[ACTIVITY] Copy each line of the records below, from the first through the one that contains "Click Vinay Prasad's", exactly as written.

[RECORDS FOR THE EXERCISE]
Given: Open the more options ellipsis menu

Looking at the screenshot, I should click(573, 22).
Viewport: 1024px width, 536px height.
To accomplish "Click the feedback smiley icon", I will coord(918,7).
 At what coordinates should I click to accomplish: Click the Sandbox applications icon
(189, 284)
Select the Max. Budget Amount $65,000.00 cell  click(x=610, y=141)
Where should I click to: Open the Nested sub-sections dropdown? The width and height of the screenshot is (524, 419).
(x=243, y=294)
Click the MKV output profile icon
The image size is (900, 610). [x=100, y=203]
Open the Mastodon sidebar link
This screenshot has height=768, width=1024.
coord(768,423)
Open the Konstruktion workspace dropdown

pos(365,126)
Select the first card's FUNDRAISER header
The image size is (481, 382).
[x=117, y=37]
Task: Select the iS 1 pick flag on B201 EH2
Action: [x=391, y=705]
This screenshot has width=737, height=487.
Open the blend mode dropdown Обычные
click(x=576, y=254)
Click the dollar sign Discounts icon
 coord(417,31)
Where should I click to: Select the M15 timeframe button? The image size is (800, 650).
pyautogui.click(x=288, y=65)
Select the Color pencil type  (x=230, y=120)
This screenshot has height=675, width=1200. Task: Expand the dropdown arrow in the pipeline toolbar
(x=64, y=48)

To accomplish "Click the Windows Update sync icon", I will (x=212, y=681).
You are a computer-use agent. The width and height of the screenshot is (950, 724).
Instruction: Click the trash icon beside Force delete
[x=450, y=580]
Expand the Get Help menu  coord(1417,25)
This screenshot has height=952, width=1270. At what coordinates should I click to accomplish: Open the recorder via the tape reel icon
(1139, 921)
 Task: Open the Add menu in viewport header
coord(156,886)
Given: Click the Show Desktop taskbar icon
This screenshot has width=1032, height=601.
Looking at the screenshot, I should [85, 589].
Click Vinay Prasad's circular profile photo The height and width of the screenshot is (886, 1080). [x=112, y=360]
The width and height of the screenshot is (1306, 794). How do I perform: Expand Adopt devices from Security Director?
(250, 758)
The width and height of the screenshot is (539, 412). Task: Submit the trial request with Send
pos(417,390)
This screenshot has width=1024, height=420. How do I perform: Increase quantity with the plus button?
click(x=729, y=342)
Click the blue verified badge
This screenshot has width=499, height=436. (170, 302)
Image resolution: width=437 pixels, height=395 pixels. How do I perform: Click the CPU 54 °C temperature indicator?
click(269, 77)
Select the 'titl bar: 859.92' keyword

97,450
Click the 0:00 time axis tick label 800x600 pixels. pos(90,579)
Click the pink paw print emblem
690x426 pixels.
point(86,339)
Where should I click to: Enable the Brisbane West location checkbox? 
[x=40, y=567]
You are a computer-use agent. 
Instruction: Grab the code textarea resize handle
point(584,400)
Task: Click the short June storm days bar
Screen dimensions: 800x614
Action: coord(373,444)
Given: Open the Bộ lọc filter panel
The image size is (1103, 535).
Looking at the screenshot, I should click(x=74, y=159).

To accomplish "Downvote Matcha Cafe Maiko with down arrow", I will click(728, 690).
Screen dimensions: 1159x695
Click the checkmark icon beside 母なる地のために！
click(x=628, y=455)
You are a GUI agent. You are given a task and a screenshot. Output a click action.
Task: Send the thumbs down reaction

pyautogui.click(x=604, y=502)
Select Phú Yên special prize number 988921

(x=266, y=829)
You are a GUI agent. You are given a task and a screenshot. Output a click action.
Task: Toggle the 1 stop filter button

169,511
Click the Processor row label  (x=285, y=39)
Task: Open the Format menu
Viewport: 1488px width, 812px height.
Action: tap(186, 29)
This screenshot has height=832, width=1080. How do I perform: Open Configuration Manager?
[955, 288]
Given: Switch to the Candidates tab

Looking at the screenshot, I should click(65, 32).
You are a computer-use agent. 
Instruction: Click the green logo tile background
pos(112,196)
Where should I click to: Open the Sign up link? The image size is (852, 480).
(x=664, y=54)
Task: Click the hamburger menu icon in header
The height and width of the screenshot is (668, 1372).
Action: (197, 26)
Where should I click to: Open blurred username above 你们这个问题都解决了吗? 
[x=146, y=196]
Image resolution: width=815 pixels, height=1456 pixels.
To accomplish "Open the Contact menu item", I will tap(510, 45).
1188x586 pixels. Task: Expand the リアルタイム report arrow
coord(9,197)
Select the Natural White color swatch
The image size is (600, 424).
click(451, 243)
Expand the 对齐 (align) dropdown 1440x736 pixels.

[TASK OUTPUT]
Given: Open the more options ellipsis menu

Looking at the screenshot, I should click(573, 22).
Viewport: 1024px width, 536px height.
To accomplish "Click the feedback smiley icon", I will coord(918,7).
 At what coordinates should I click to accomplish: Click the Sandbox applications icon
(189, 284)
Select the Max. Budget Amount $65,000.00 cell  click(x=610, y=141)
Where should I click to: Open the Nested sub-sections dropdown? The width and height of the screenshot is (524, 419).
(x=243, y=294)
Click the MKV output profile icon
The image size is (900, 610). [x=100, y=203]
Open the Mastodon sidebar link
This screenshot has height=768, width=1024.
coord(768,423)
Open the Konstruktion workspace dropdown

pos(365,126)
Select the first card's FUNDRAISER header
The image size is (481, 382).
[x=117, y=37]
Task: Select the iS 1 pick flag on B201 EH2
Action: [x=391, y=705]
This screenshot has width=737, height=487.
Open the blend mode dropdown Обычные
click(x=576, y=254)
Click the dollar sign Discounts icon
 coord(417,31)
Where should I click to: Select the M15 timeframe button? The image size is (800, 650).
pyautogui.click(x=288, y=65)
Select the Color pencil type  (x=230, y=120)
This screenshot has height=675, width=1200. Task: Expand the dropdown arrow in the pipeline toolbar
(x=64, y=48)

To accomplish "Click the Windows Update sync icon", I will (x=212, y=681).
You are a computer-use agent. The width and height of the screenshot is (950, 724).
Instruction: Click the trash icon beside Force delete
[x=450, y=580]
Expand the Get Help menu  coord(1417,25)
This screenshot has height=952, width=1270. At what coordinates should I click to accomplish: Open the recorder via the tape reel icon
(1139, 921)
 Task: Open the Add menu in viewport header
coord(156,886)
Given: Click the Show Desktop taskbar icon
This screenshot has width=1032, height=601.
Looking at the screenshot, I should [85, 589].
Click Vinay Prasad's circular profile photo The height and width of the screenshot is (886, 1080). [x=112, y=360]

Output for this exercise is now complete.